■ THE TASK
In the entries below, identify every line with the string "computer" and copy it.

[Pixel coordinate grounding data]
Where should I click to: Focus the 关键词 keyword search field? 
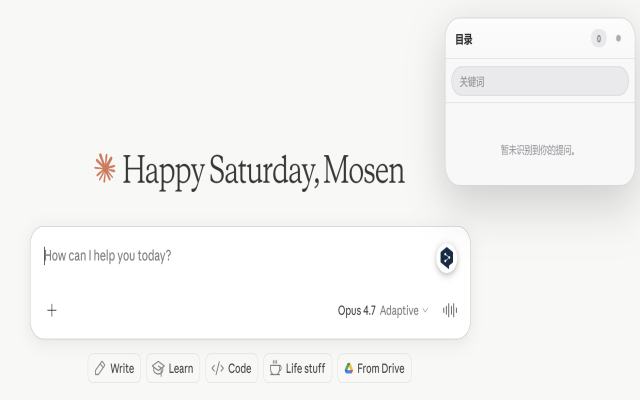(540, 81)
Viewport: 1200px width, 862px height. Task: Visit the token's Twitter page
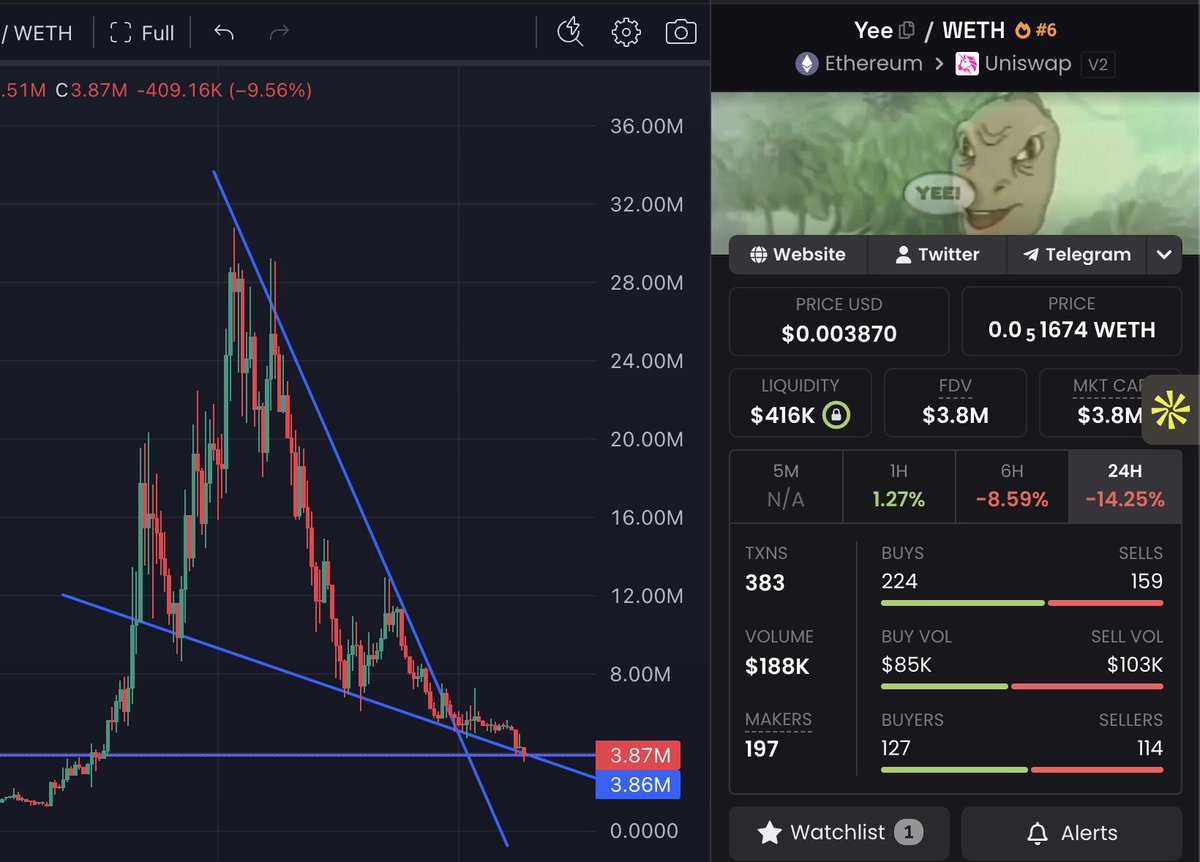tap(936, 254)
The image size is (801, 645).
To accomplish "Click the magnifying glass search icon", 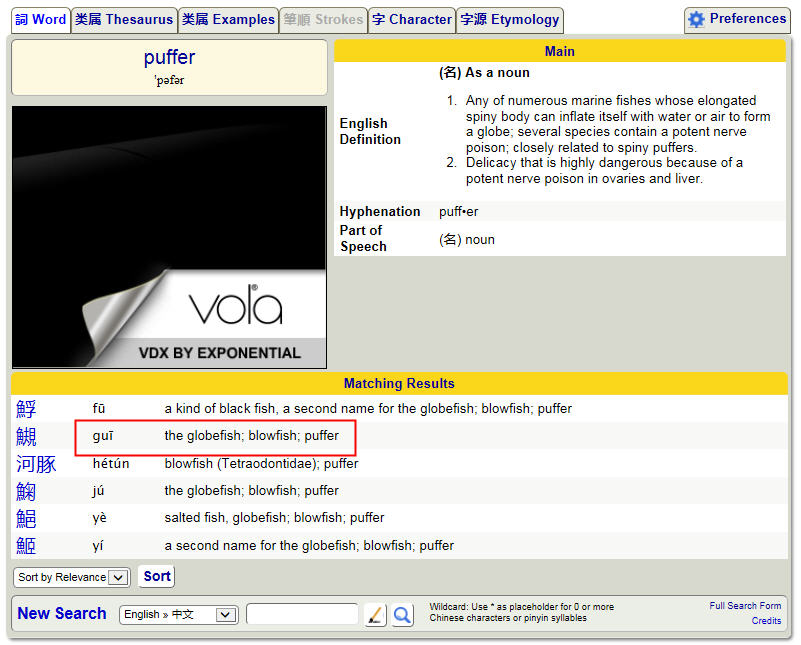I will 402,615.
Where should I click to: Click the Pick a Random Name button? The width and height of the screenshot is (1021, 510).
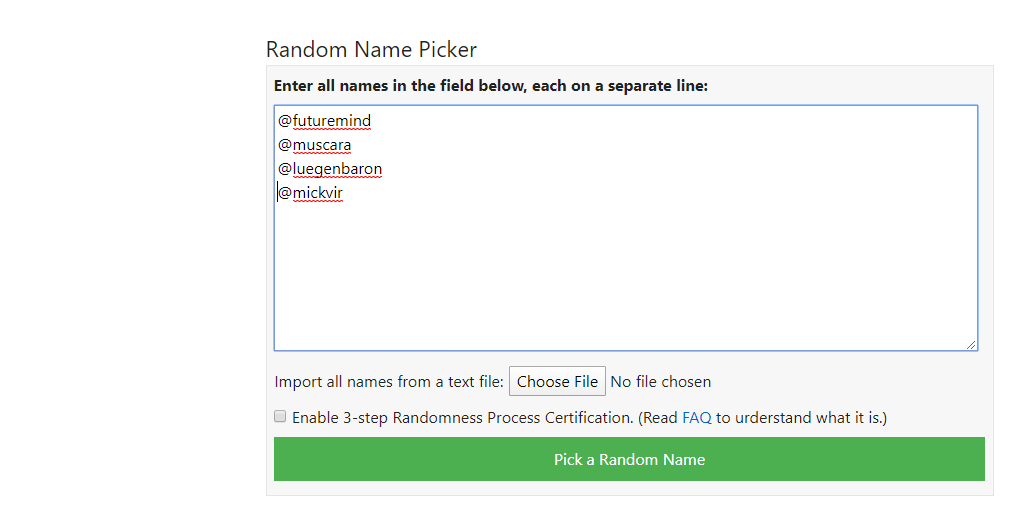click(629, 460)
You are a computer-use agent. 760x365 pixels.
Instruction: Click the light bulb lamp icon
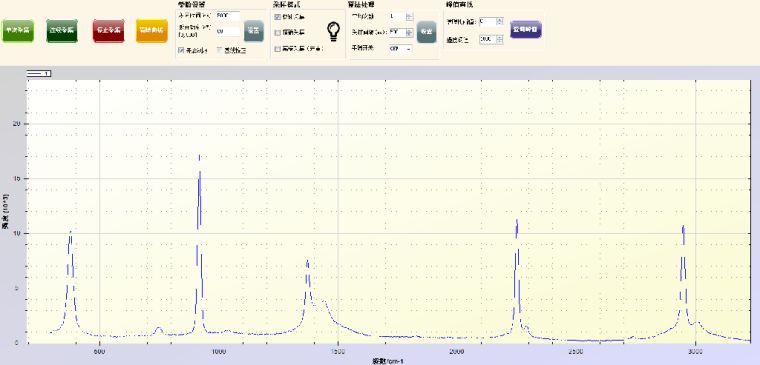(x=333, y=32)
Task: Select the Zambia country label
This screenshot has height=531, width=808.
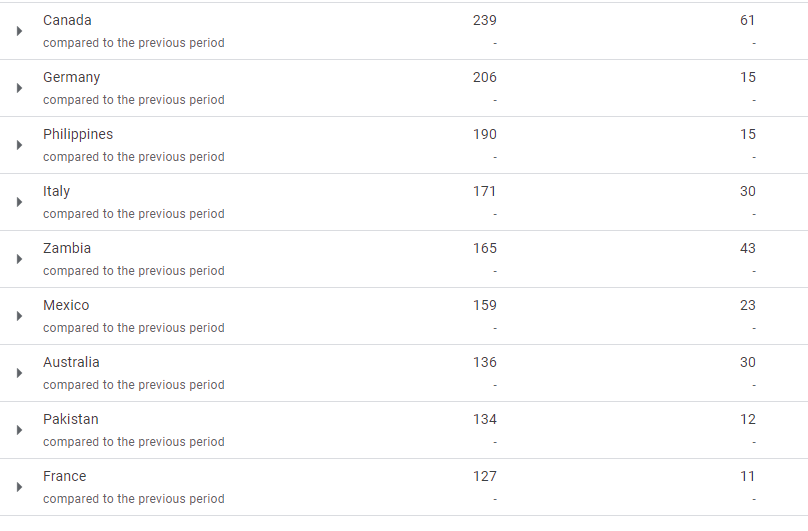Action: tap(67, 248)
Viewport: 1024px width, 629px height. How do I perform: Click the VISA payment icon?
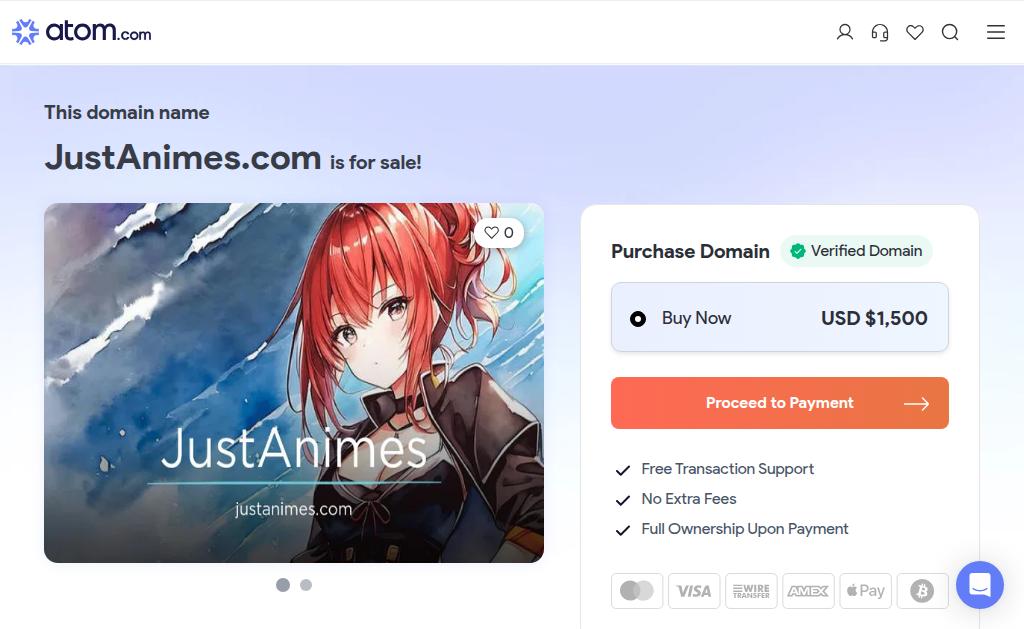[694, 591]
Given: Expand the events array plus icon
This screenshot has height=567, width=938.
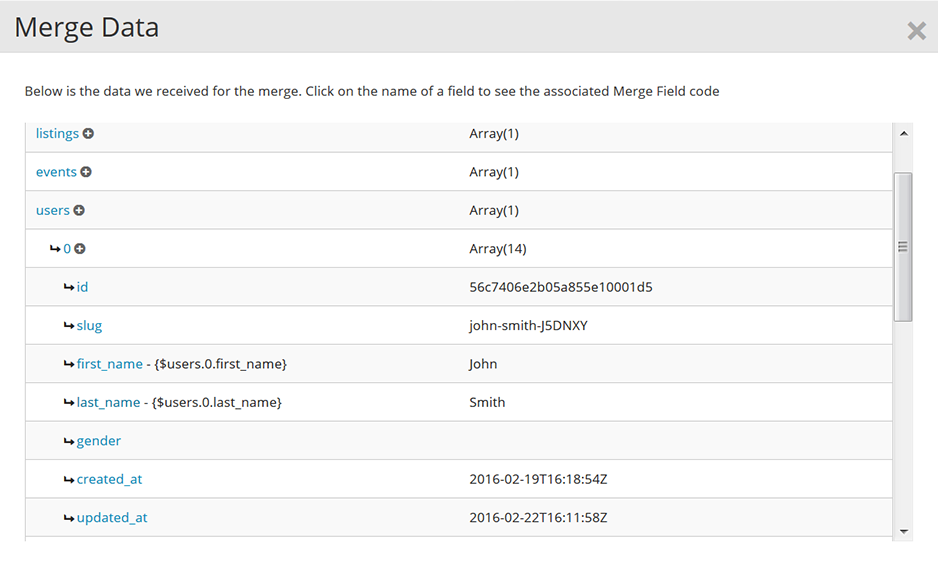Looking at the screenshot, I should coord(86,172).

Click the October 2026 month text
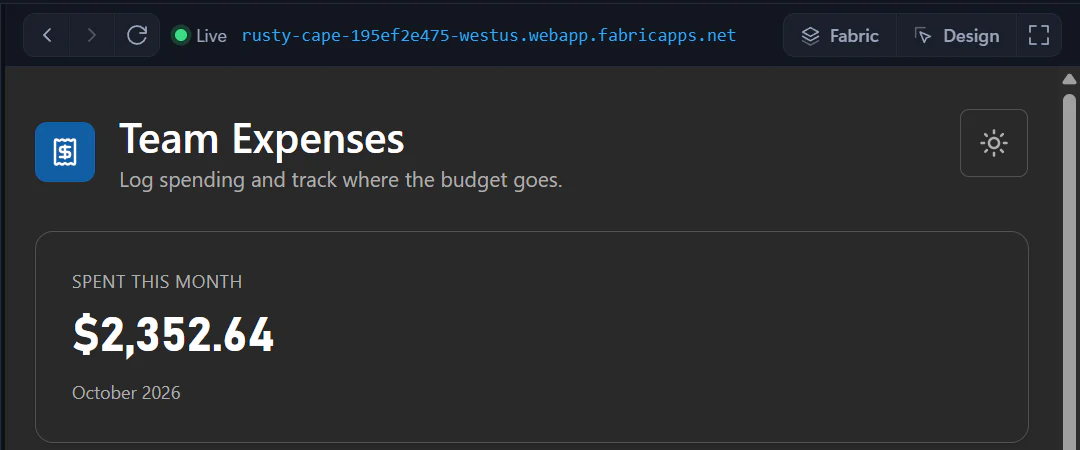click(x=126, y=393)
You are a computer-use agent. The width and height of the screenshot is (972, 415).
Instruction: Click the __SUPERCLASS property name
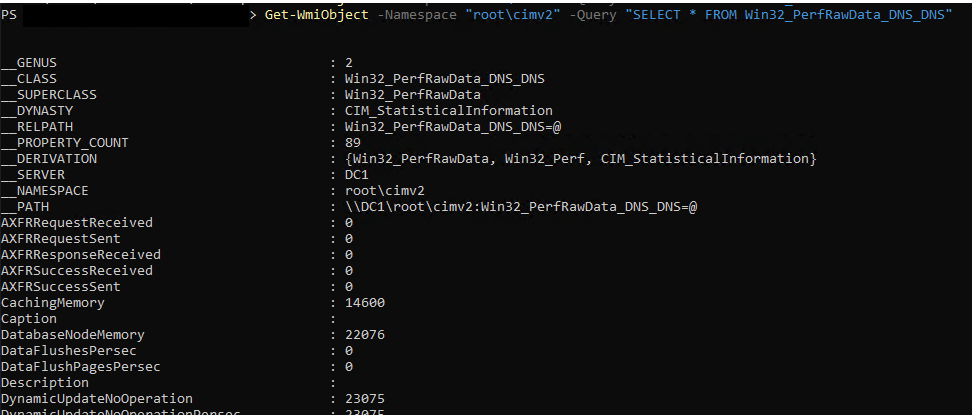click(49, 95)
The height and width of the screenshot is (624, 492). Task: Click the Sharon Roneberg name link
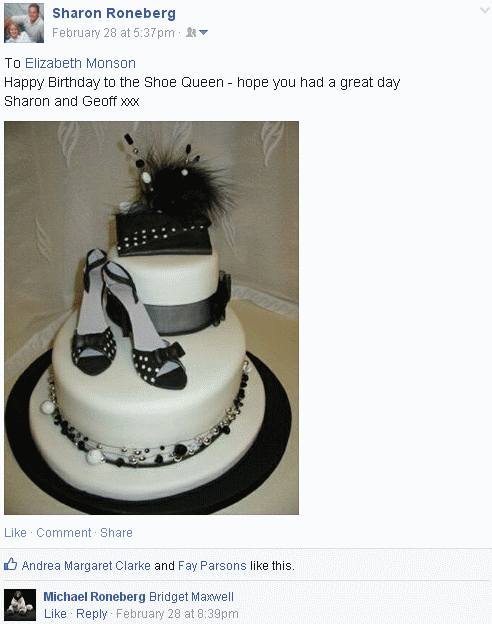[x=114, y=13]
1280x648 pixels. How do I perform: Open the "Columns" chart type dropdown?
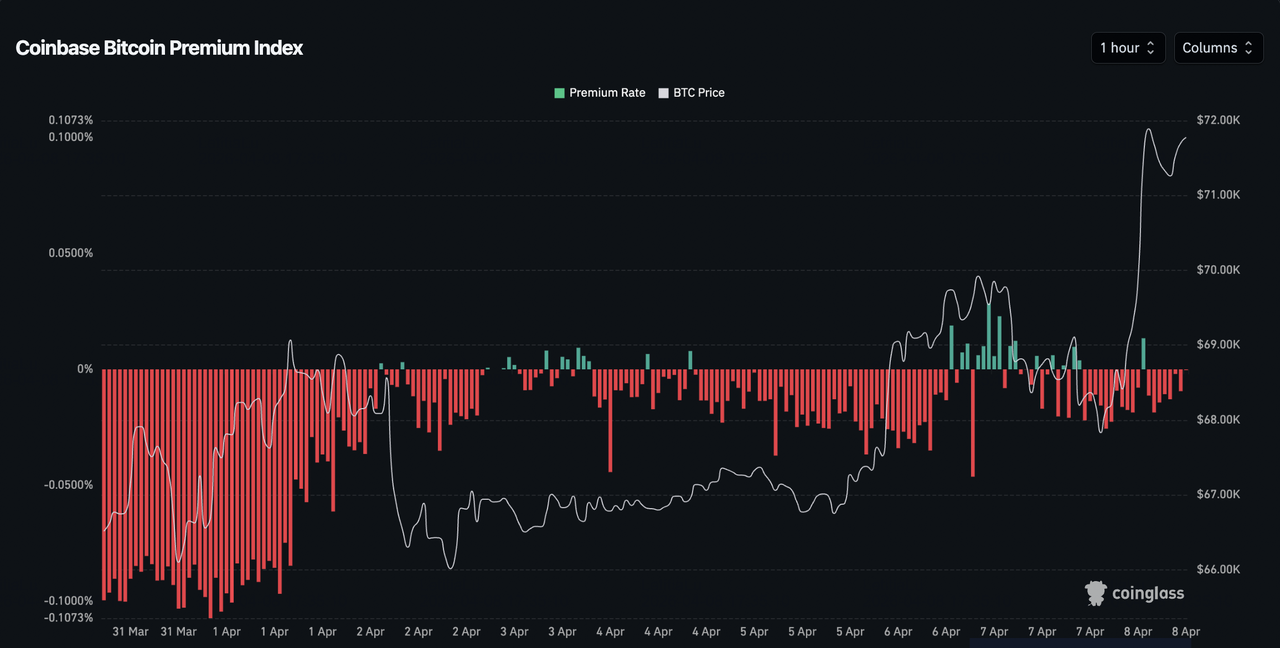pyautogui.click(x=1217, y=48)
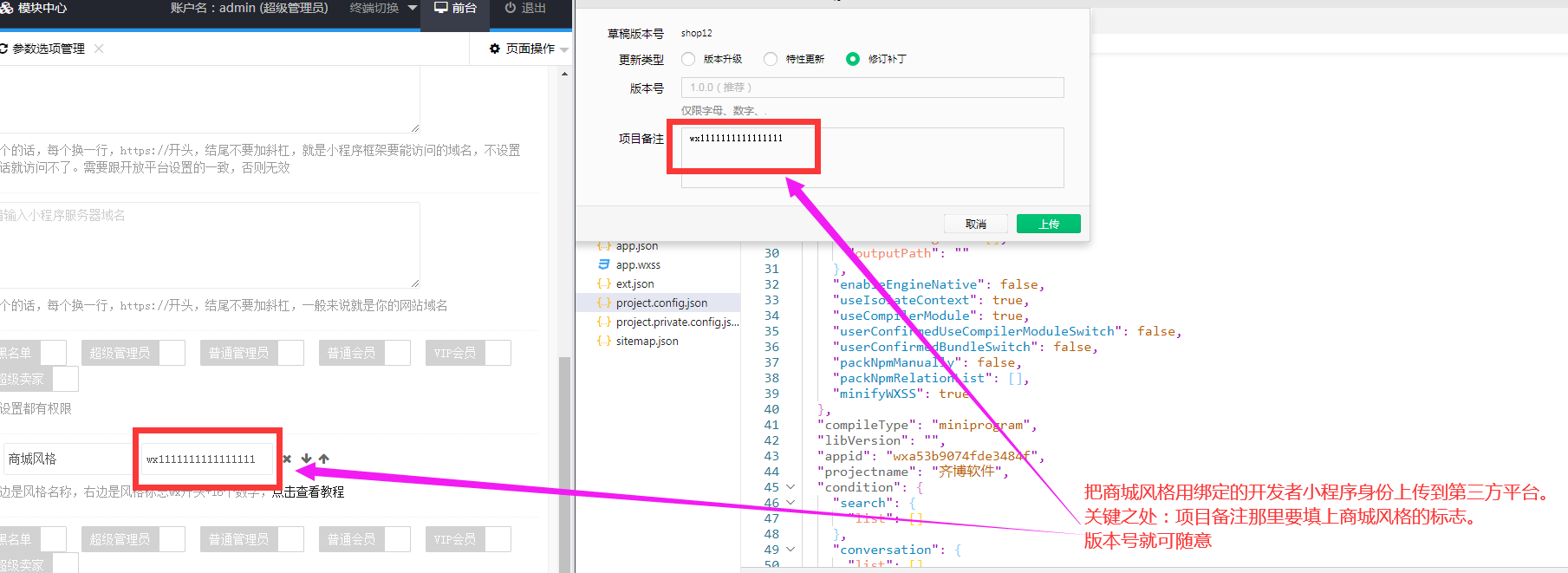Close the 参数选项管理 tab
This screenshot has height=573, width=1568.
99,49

■ SOLVED EXERCISE
You are a computer-use agent. 760x365 pixels.
You are a computer-use agent. The width and height of the screenshot is (972, 415).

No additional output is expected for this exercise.